Print, exactly as they stand, the lines from the start of the listing to the line containing "You are a computer-use agent. This", inclusive.
═══ RECORDS SHOWN ═══
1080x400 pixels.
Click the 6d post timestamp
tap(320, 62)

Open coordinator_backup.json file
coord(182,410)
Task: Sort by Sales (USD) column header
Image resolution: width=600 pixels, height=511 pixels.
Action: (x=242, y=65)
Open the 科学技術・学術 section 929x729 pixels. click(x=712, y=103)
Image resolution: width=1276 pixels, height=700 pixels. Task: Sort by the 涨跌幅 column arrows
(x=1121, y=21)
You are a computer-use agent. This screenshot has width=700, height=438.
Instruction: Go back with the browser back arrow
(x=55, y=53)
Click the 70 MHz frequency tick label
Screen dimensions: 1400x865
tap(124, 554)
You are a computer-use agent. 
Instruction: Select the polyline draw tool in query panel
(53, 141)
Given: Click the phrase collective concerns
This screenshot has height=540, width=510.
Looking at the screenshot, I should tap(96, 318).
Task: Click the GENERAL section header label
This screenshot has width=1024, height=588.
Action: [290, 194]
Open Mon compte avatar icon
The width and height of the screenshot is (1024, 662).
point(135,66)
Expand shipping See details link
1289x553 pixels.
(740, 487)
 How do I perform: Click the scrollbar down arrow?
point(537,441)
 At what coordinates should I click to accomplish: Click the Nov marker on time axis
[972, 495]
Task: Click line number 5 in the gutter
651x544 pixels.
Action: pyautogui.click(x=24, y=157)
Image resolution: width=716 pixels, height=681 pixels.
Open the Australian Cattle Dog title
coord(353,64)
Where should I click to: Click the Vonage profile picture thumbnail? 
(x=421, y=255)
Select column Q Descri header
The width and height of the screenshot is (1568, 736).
═══
• _SOLVED EXERCISE_:
1080x400 pixels.
Click the 6d post timestamp
tap(320, 62)

Open coordinator_backup.json file
coord(182,410)
Task: Sort by Sales (USD) column header
Image resolution: width=600 pixels, height=511 pixels.
Action: (x=242, y=65)
Open the 科学技術・学術 section 929x729 pixels. click(x=712, y=103)
Image resolution: width=1276 pixels, height=700 pixels. Task: Sort by the 涨跌幅 column arrows
(x=1121, y=21)
You are a computer-use agent. This screenshot has width=700, height=438.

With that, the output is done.